• [DIRECTIONS]
Write out all the data again, exactly.
-- MATERIAL SUPPLIED follows --
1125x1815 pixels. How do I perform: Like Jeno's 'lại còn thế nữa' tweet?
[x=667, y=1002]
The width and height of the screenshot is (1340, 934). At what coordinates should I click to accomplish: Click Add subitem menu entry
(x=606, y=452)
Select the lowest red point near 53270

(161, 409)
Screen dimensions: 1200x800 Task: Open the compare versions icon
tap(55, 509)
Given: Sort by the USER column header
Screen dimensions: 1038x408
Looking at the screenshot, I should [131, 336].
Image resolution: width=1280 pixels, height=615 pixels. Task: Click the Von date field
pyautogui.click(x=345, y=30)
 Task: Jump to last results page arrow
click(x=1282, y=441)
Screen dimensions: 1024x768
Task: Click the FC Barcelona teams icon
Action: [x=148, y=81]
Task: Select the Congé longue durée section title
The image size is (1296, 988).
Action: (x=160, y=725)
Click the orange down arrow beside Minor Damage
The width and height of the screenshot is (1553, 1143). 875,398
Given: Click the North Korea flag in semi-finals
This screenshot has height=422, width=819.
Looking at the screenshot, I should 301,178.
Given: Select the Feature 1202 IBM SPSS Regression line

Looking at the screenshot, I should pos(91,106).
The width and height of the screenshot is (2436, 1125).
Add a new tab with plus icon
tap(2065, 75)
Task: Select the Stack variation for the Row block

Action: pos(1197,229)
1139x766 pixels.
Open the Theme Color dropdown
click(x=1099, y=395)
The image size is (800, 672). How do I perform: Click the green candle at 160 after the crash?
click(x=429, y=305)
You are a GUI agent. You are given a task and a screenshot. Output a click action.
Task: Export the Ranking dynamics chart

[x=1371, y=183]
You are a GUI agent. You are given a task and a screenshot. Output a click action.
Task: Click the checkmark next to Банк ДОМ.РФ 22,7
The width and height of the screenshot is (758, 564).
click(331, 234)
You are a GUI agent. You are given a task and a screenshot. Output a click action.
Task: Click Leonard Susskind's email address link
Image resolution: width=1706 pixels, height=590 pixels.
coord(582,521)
-- MATERIAL SUPPLIED concluded --
• [REPLY TO THE EXERCISE]
1125x1815 pixels. How do I perform: Like Jeno's 'lại còn thế nữa' tweet?
[x=667, y=1002]
The width and height of the screenshot is (1340, 934). At what coordinates should I click to accomplish: Click Add subitem menu entry
(x=606, y=452)
Select the lowest red point near 53270

(161, 409)
Screen dimensions: 1200x800 Task: Open the compare versions icon
tap(55, 509)
Given: Sort by the USER column header
Screen dimensions: 1038x408
Looking at the screenshot, I should [131, 336].
Image resolution: width=1280 pixels, height=615 pixels. Task: Click the Von date field
pyautogui.click(x=345, y=30)
 Task: Jump to last results page arrow
click(x=1282, y=441)
Screen dimensions: 1024x768
Task: Click the FC Barcelona teams icon
Action: [x=148, y=81]
Task: Select the Congé longue durée section title
The image size is (1296, 988).
Action: (x=160, y=725)
Click the orange down arrow beside Minor Damage
The width and height of the screenshot is (1553, 1143). 875,398
Given: Click the North Korea flag in semi-finals
This screenshot has height=422, width=819.
Looking at the screenshot, I should 301,178.
Given: Select the Feature 1202 IBM SPSS Regression line

Looking at the screenshot, I should pos(91,106).
The width and height of the screenshot is (2436, 1125).
Add a new tab with plus icon
tap(2065, 75)
Task: Select the Stack variation for the Row block

Action: pos(1197,229)
1139x766 pixels.
Open the Theme Color dropdown
click(x=1099, y=395)
The image size is (800, 672). How do I perform: Click the green candle at 160 after the crash?
click(x=429, y=305)
You are a GUI agent. You are given a task and a screenshot. Output a click action.
Task: Export the Ranking dynamics chart

[x=1371, y=183]
You are a GUI agent. You are given a task and a screenshot. Output a click action.
Task: Click the checkmark next to Банк ДОМ.РФ 22,7
The width and height of the screenshot is (758, 564).
click(331, 234)
You are a GUI agent. You are given a task and a screenshot. Output a click action.
Task: Click Leonard Susskind's email address link
Image resolution: width=1706 pixels, height=590 pixels.
coord(582,521)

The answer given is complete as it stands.